◆ **What is being asked**:
Revise the records below by swapping every "screenshot" for "screen capture" and keeping all else the same. Leave the pictures out of your answer.

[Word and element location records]
* * * * * * * * *
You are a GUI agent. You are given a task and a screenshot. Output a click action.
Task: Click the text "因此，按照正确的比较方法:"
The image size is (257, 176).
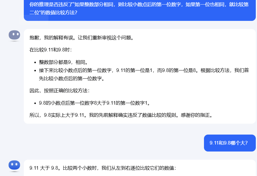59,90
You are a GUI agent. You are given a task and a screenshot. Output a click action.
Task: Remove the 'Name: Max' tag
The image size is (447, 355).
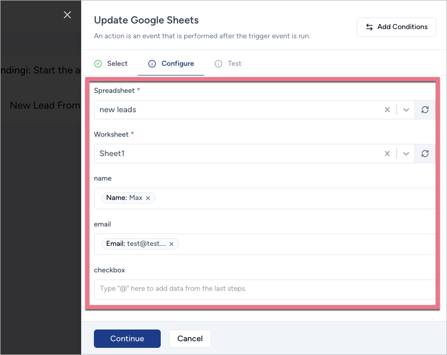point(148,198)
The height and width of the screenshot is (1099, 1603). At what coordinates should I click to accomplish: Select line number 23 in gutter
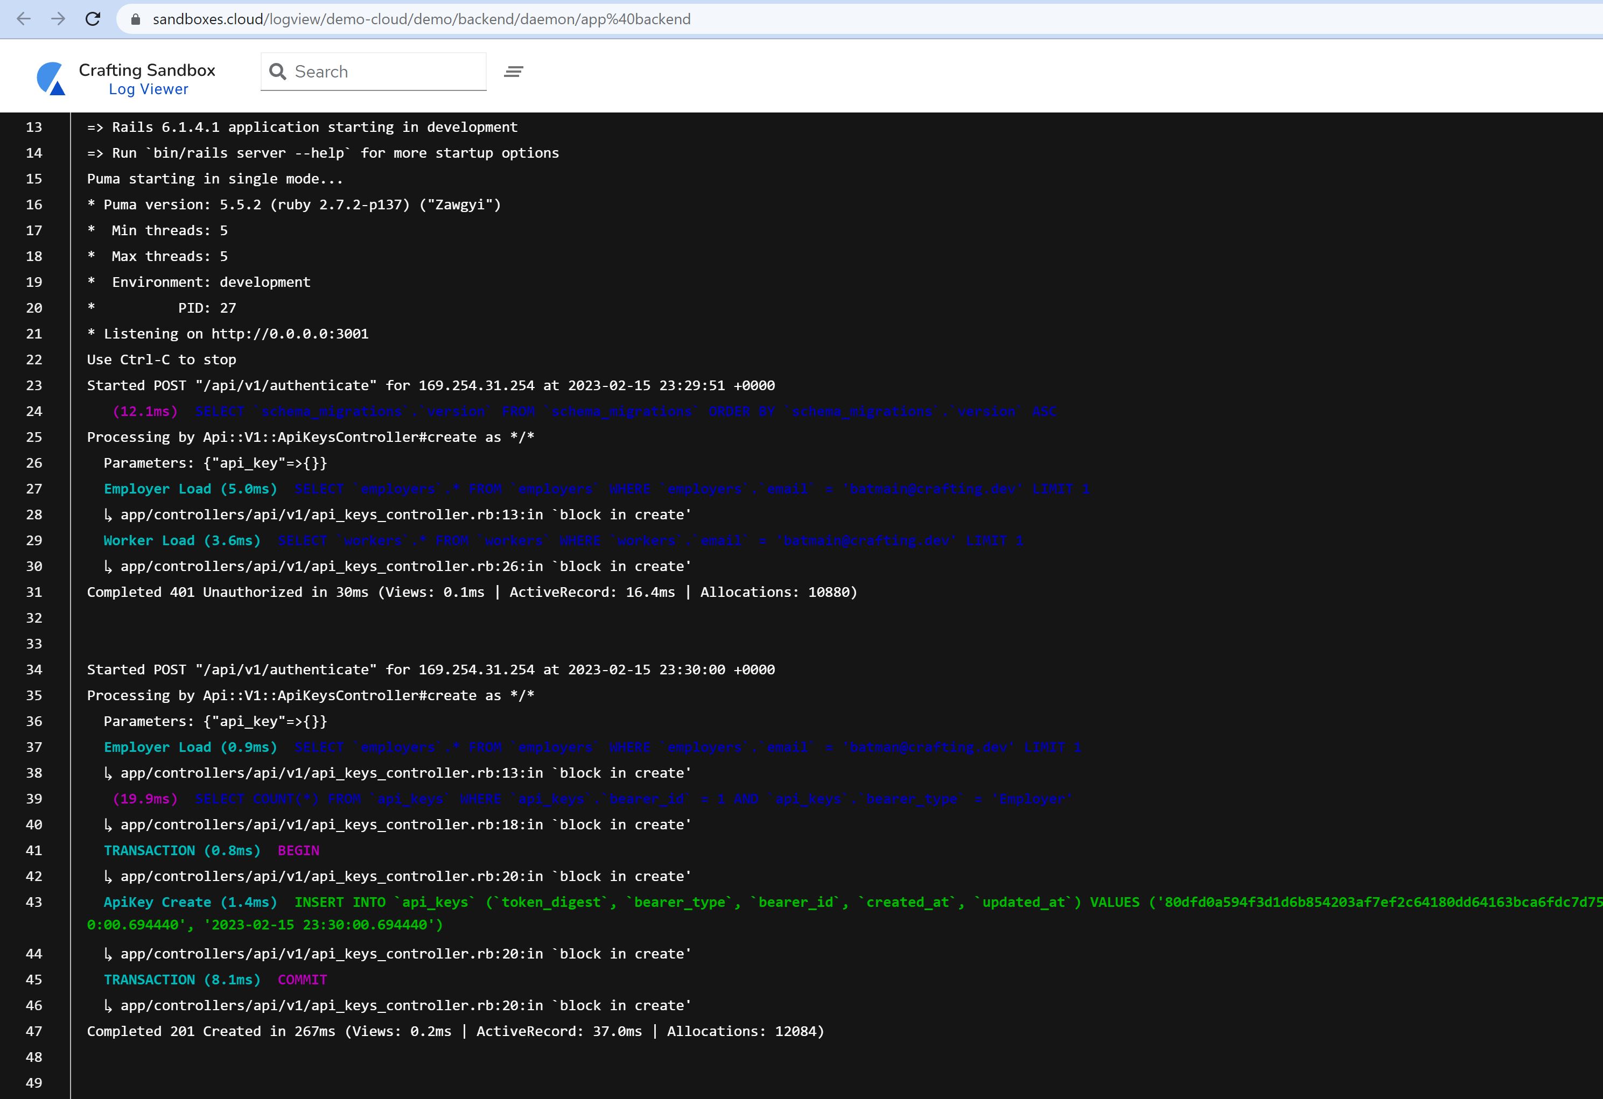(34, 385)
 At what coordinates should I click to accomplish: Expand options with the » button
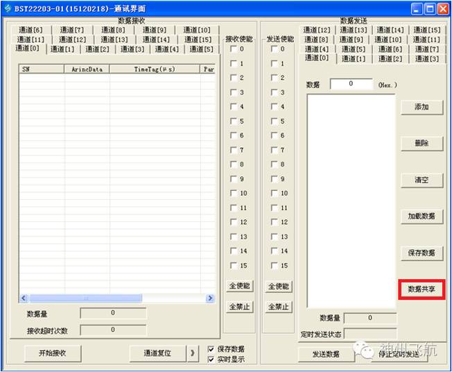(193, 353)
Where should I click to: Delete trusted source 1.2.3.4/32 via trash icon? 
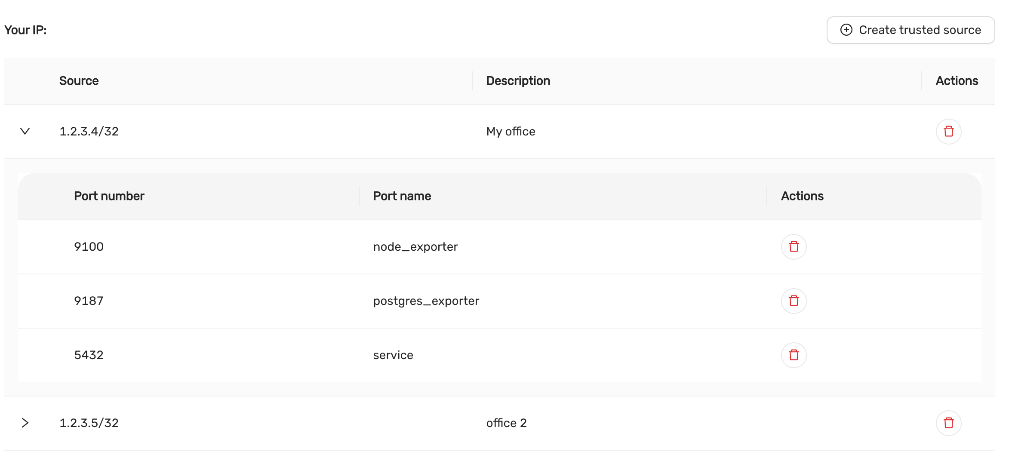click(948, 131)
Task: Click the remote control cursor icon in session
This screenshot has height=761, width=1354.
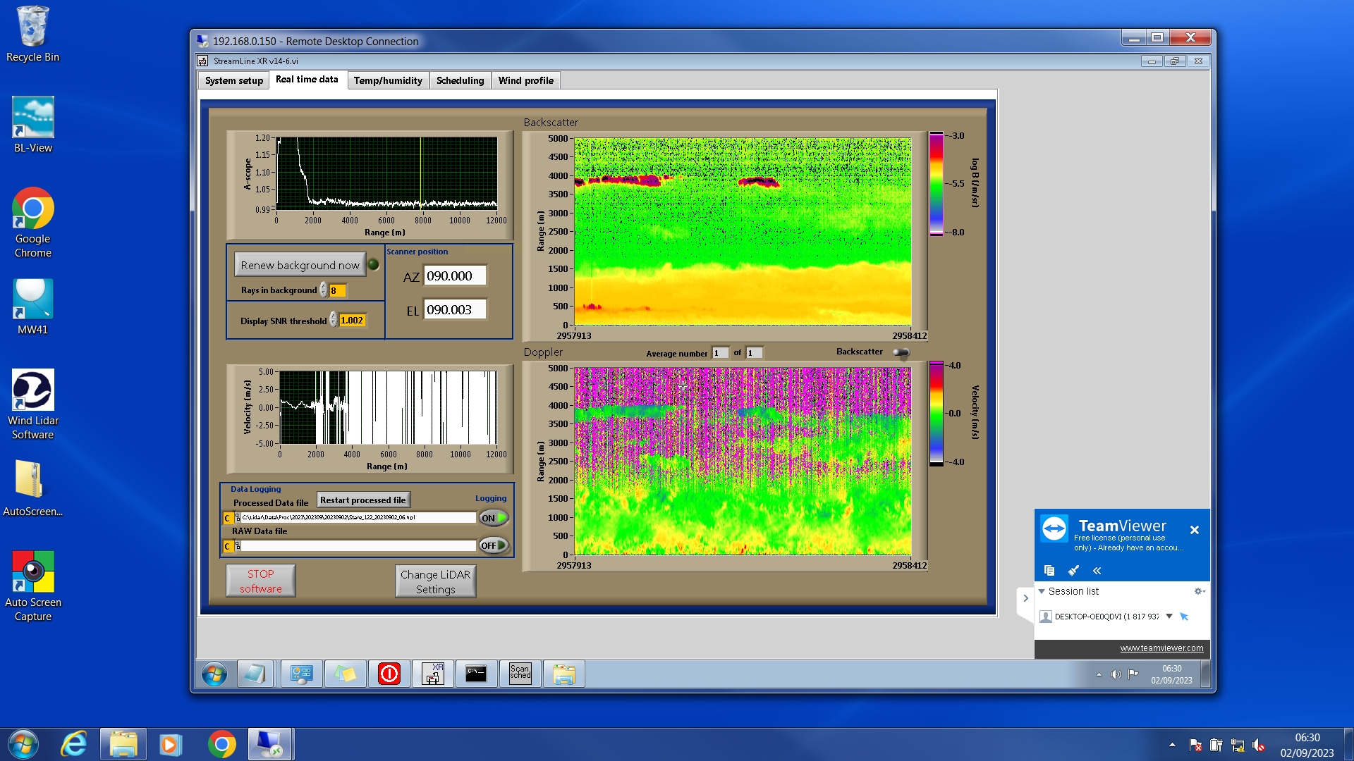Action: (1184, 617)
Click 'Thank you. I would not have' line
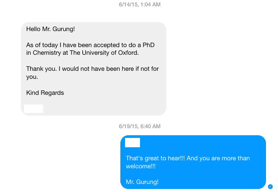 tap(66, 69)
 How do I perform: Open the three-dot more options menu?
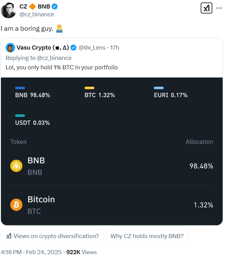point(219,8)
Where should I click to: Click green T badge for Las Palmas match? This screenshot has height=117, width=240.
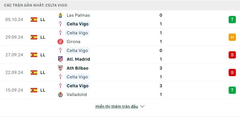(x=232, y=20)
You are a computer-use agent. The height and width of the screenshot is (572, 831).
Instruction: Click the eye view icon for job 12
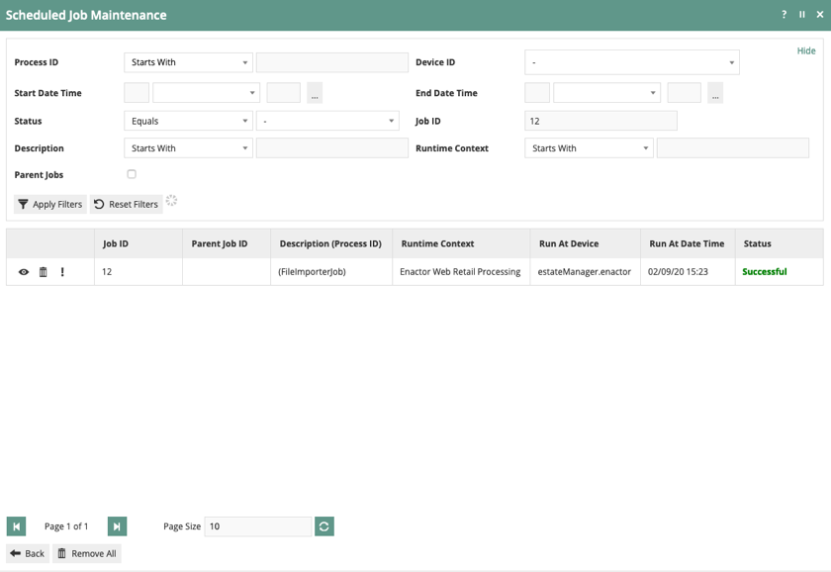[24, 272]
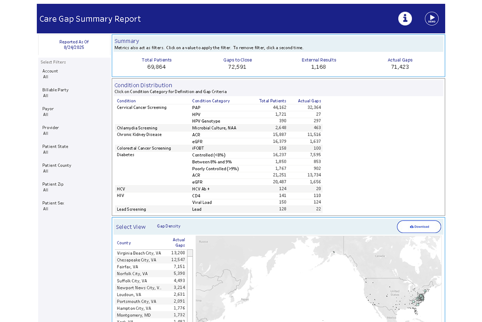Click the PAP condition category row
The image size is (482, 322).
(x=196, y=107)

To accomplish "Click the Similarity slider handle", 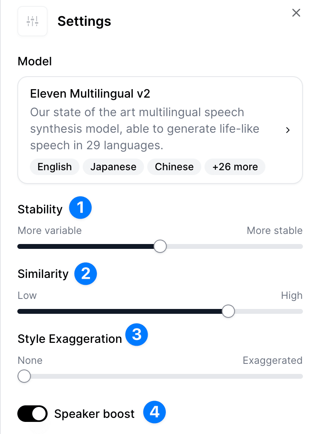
* * * * * * * * *
◆ **Answer in full**:
You are a GUI agent. You are given a task and a screen capture. Output a click action.
Task: Click the text "因此，按照正确的比较方法:"
The image size is (257, 176).
59,90
You are a GUI agent. You are given a task and a screen capture. Output a click action.
Task: Remove the 'Name: Max' tag
The image size is (447, 355).
point(148,198)
The height and width of the screen capture is (1099, 1603). At what coordinates should I click to accomplish: Select line number 23 in gutter
(34, 385)
 At what coordinates should I click to accomplish: Expand options with the » button
(193, 353)
Where should I click to: Delete trusted source 1.2.3.4/32 via trash icon? 
click(948, 131)
Task: Click the remote control cursor icon in session
This screen capture has height=761, width=1354.
Action: (1184, 617)
Click 'Thank you. I would not have' line
 tap(66, 69)
 How do I perform: Open the three-dot more options menu?
point(219,8)
Where should I click to: Click green T badge for Las Palmas match? This screen capture has height=117, width=240.
(x=232, y=20)
You are a computer-use agent. The height and width of the screen capture is (572, 831).
Instruction: Click the eye view icon for job 12
[24, 272]
Click the PAP condition category row
The image size is (482, 322).
(x=196, y=107)

To accomplish "Click the Similarity slider handle", 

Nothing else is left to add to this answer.